Aim of the task:
Rewrite the records starting at the line that contains "will [x=47, y=258]." and ending at the line that contains "Action: pyautogui.click(x=640, y=29)", changing "engine" to "motor" and leaving everything else the same.

Exercise input:
★ ★ ★ ★

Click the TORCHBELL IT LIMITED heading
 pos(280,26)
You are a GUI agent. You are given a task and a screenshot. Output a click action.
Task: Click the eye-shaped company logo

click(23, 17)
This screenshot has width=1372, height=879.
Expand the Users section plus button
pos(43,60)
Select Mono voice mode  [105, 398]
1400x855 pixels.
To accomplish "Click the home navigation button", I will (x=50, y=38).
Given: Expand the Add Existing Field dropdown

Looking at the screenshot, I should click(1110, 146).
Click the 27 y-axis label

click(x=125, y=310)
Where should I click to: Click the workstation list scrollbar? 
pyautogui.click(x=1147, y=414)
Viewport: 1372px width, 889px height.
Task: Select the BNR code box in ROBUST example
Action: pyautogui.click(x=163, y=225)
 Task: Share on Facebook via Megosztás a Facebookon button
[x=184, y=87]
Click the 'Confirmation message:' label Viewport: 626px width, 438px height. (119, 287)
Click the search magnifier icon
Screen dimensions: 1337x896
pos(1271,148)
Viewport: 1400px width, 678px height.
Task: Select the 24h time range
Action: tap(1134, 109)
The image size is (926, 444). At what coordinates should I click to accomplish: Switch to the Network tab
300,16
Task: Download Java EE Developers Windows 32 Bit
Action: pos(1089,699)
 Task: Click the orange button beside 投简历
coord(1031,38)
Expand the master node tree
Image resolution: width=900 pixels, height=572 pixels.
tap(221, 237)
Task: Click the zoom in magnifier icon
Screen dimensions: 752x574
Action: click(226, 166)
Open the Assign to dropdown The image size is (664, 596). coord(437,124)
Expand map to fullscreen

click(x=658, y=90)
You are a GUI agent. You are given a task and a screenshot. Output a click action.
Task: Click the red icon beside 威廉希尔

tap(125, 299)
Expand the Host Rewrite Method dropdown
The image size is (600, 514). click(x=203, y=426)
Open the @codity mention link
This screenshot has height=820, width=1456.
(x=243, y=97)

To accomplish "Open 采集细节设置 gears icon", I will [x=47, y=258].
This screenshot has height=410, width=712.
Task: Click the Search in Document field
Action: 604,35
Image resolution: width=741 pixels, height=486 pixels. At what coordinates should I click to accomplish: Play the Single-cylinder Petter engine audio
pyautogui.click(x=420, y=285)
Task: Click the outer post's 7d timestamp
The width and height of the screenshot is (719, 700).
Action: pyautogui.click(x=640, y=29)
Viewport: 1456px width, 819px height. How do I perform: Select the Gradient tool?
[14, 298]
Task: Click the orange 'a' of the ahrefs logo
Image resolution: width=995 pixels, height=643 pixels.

★ ★ ★ ★

Answer to this task:
To accomplish "Open 采集细节设置 gears icon", I will [x=47, y=258].
This screenshot has height=410, width=712.
Task: Click the Search in Document field
Action: 604,35
Image resolution: width=741 pixels, height=486 pixels. At what coordinates should I click to accomplish: Play the Single-cylinder Petter motor audio
pyautogui.click(x=420, y=285)
Task: Click the outer post's 7d timestamp
The width and height of the screenshot is (719, 700).
Action: pyautogui.click(x=640, y=29)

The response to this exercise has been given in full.